Last Thursday night, as the 2013 NBA Draft was about to kick off, I was on my way to a bar in the Roxborough section of Philadelphia, which I like to call the suburbs, for a date. As such, I was not actually watching the NBA Draft and didn't think much of it with the Philadelphia 76ers holding the 11th overall pick.
In an underwhelming draft class, I really wasn't all that invested in who selected whom, if I'm being quite honest. But shortly after I ordered my first drink while waiting for my date to arrive, my phone began to go bonkers, with texts and Twitter alerts all over the damn place. I had no idea what anyone was talking about, asking me if they could be Pelicans fans now, wondering if this was good or bad, etc.
As I sat there waiting, I began to get the news secondhand and in bit pieces. At first, all I knew is the Sixers traded their best player, a 23-year-old point guard fresh off his first All-Star campaign, for Nerlens Noel, the Kentucky big man most people thought would go No. 1 overall before his knee injury cut his freshman year short. And I was livid. Jrue for Noel, straight-up? The fuck?

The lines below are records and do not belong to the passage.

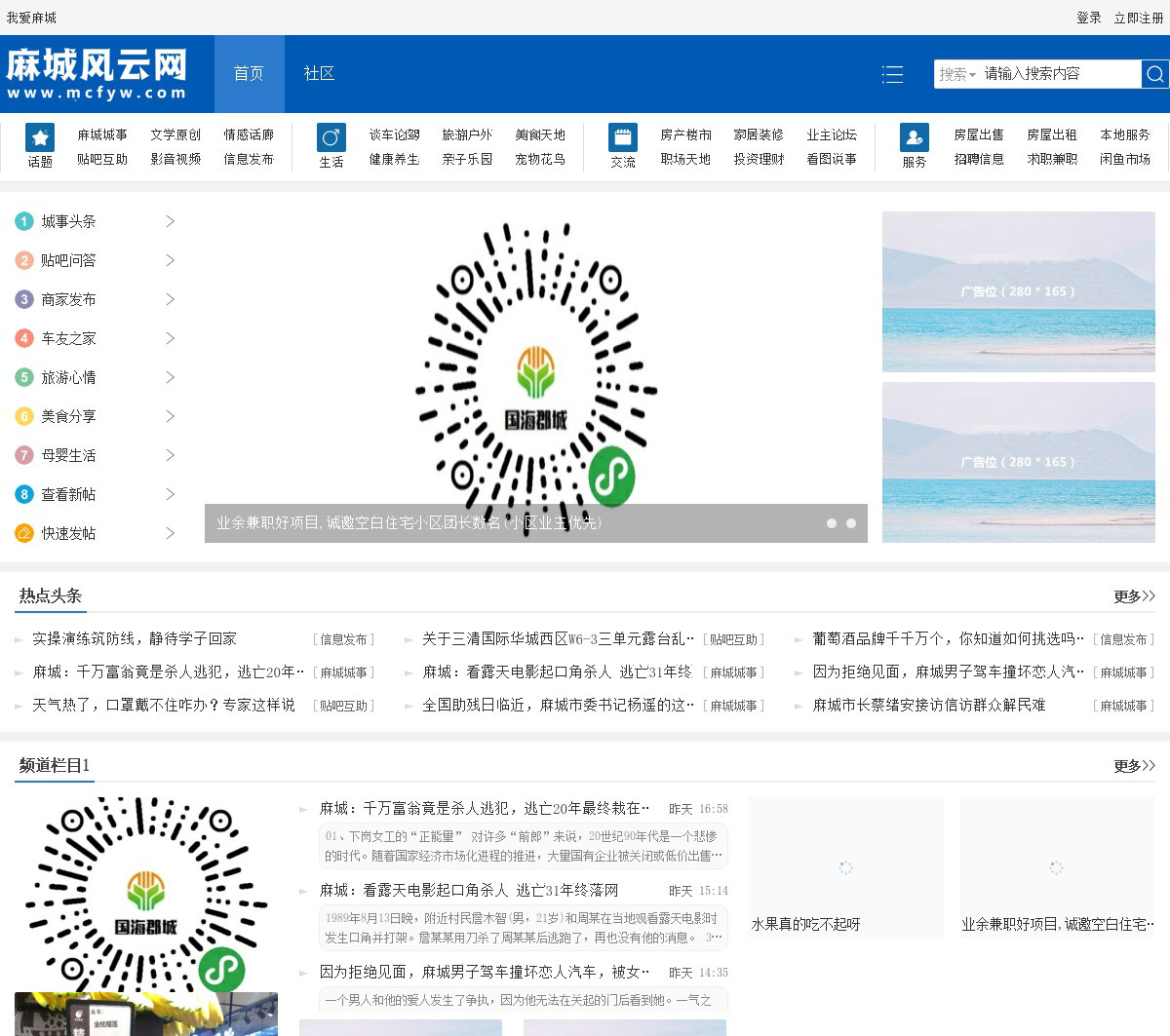Expand the 城事头条 sidebar arrow

(170, 221)
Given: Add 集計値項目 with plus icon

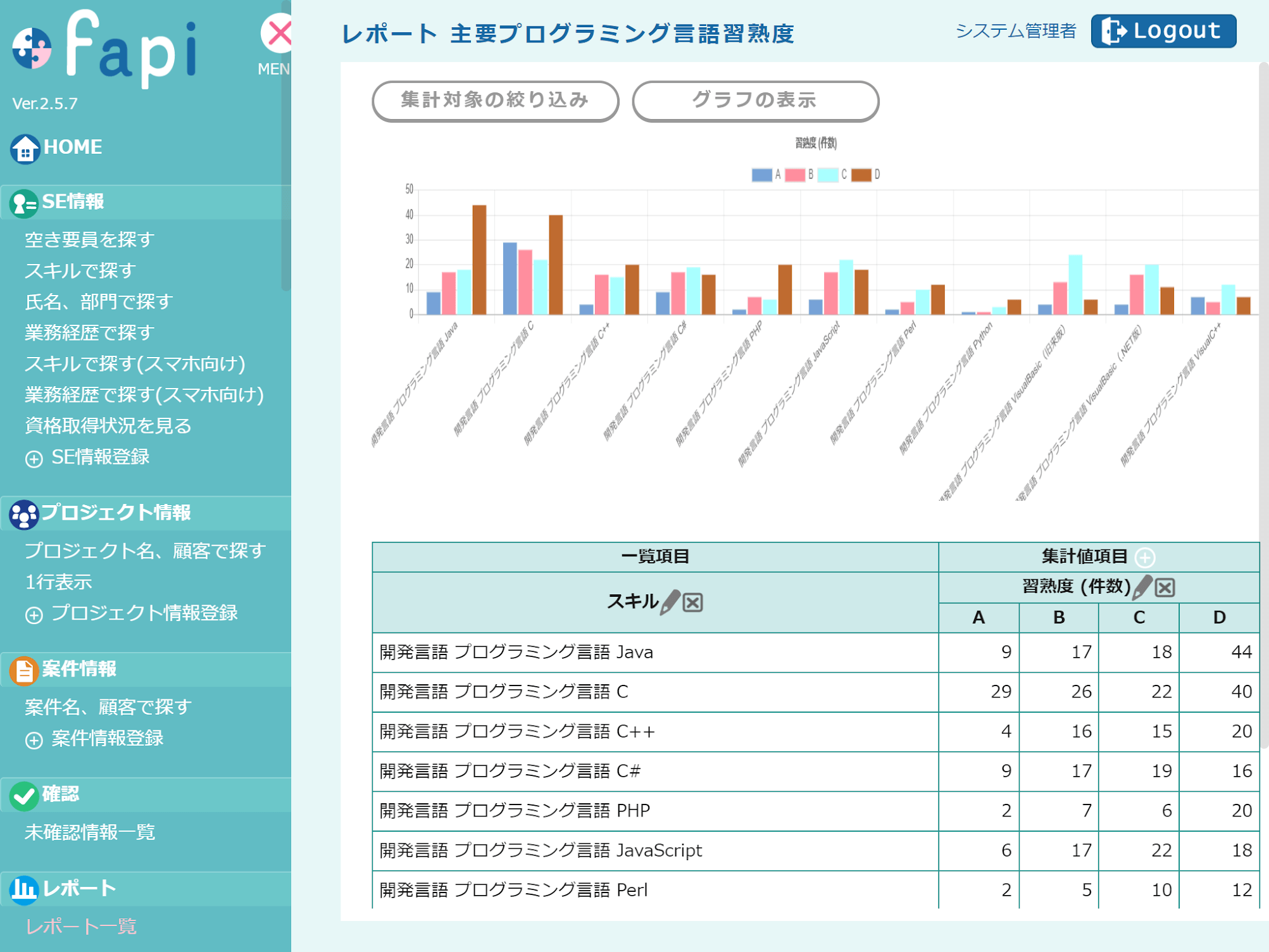Looking at the screenshot, I should (1144, 558).

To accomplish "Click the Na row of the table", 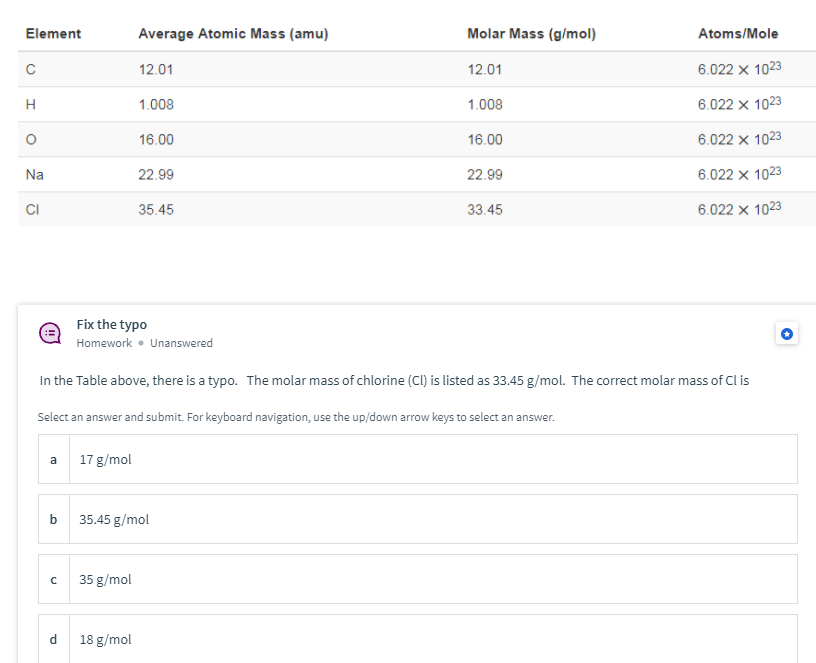I will [x=400, y=174].
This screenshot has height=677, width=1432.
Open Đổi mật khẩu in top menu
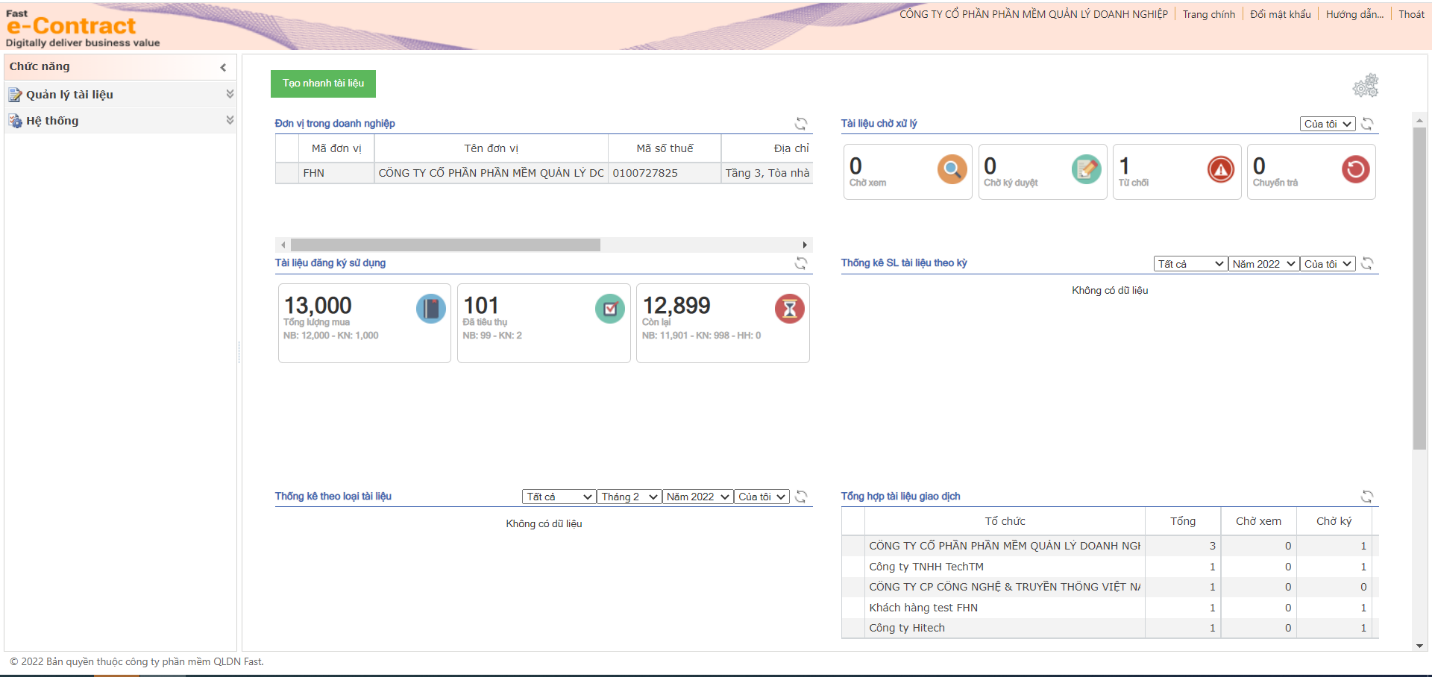point(1280,14)
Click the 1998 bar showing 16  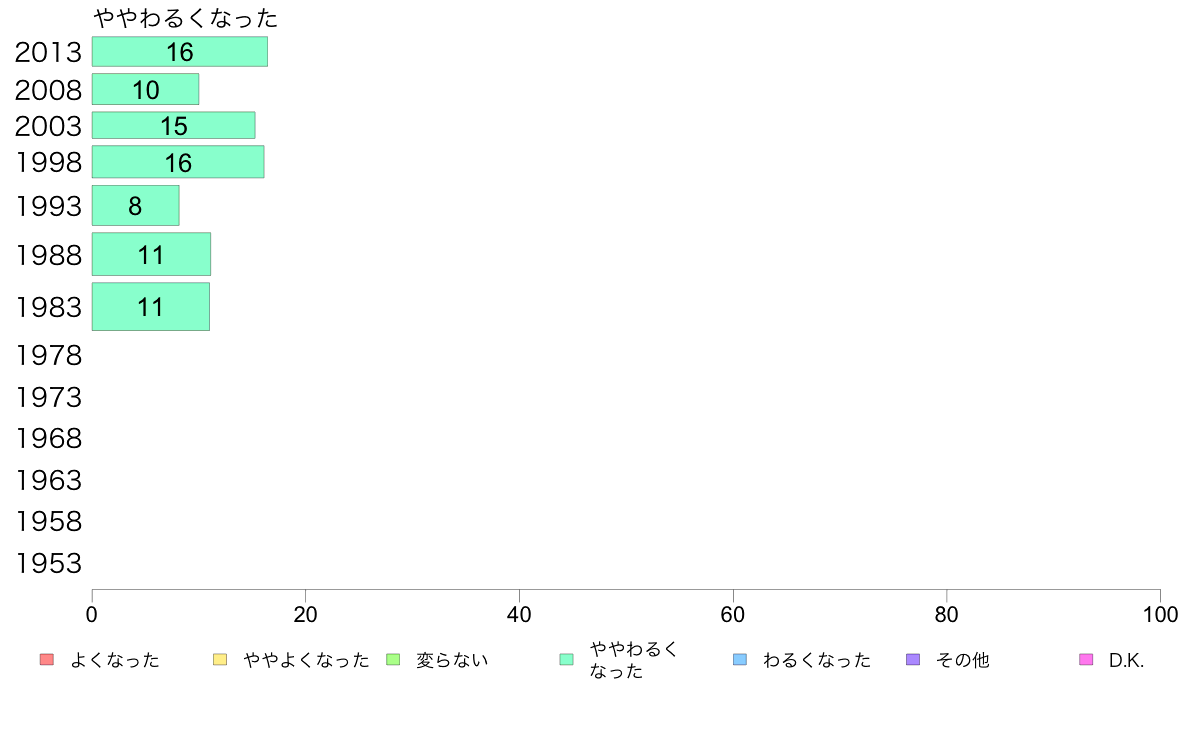[178, 162]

Then a friend of mine erroneously reported to me that not only did the Sixers give up Jrue for Noel, but they actually traded away a first-round pick in the process. That had me firing off tweets about Sam Hinkie and his great start, all in sarcastic and, frankly, pissed-off tones.
Finally, however, the dust settled and what initially had me raving mad turned me into a full-on supporter. No, contrary to my piecemeal information, the Sixers did not trade Jrue straight-up for Noel, nor did they trade Jrue and a pick for Noel. No, the Sixers traded Jrue Holiday for the rights to Nerlens Noel, the sixth overall pick, as well as a 2014 first-round pick that is top-five protected. They also kept their original first-rounder, taking Michael Carter-Williams from Syracuse.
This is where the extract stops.